Download the raw code.
#!/usr/local/bin/perl6
sub MAIN($target is copy)
{
my (Int @bfsq, Array of Int $curr, Int $i, Int $j, Int $sum);
my @tmp = ( 1 );
my %seen;
# Complain if given unreasonable arguments.
say "Argument must be positive." and exit(1) if $target < 1;
say "Argument must be integer." and exit(1) if $target.Int != $target;
$target = $target.Int;
push @bfsq, item @tmp;
# Handle degenerate case directly; speeds core searcher slightly
# by allowing us to print the result right after we compute the
# sum, rather than when extracting from the BFS queue.
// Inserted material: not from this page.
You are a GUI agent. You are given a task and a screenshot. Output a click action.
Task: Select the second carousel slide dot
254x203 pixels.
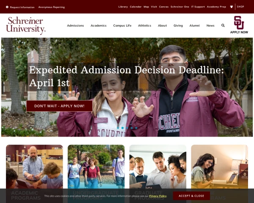point(123,128)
if ($target eq 1) { say "(1)"; exit(0); }
# Do a simple BFS search for the shortest addition chains to reach
# the target value.
while ($curr = shift @bfsq) {
for 0 ..^ $curr.elems -> $i {
for $i ..^ $curr.elems -> $j {
$sum = $curr[$i] + $curr[$j];
next if ($sum > $target || %seen{$sum});
%seen{$sum} = 1; # Filter out the many, many redundant sums
if ($sum < $target) {
my @next = (@($curr), $sum);
push @bfsq, $(@next);
} else {
say "(", $curr.join(", "), ", $sum)";
exit(0);
}
}
}
}
}
The code produces shortest addition chains for up to 76. For 77, it prints
(1, 2, 3, 5, 7, 14, 19, 38, 76, 77)
Which is one element longer than necessary, optimal would be
(1, 2, 4, 8, 9, 17, 34, 68, 77)
The problem is rooted deeply in the BFS approach. Weeding out duplicate ways to write the same number as sums can produce imperfect results when searching for higher numbers. Considering all duplicates makes the BFS unbearably slow for larger numbers.
The code sometimes uses
parenthesis around if/while conditionals, but not around the for lists.
Straightforward and easy to follow.
This is a fast solution... by sacrificing correctness.
Not much to note besides the presence of a MAIN sub. 0 ..^ $curr.elems
could have been written more idiomatically as ^$curr.
Short and to the point, without feeling crammed.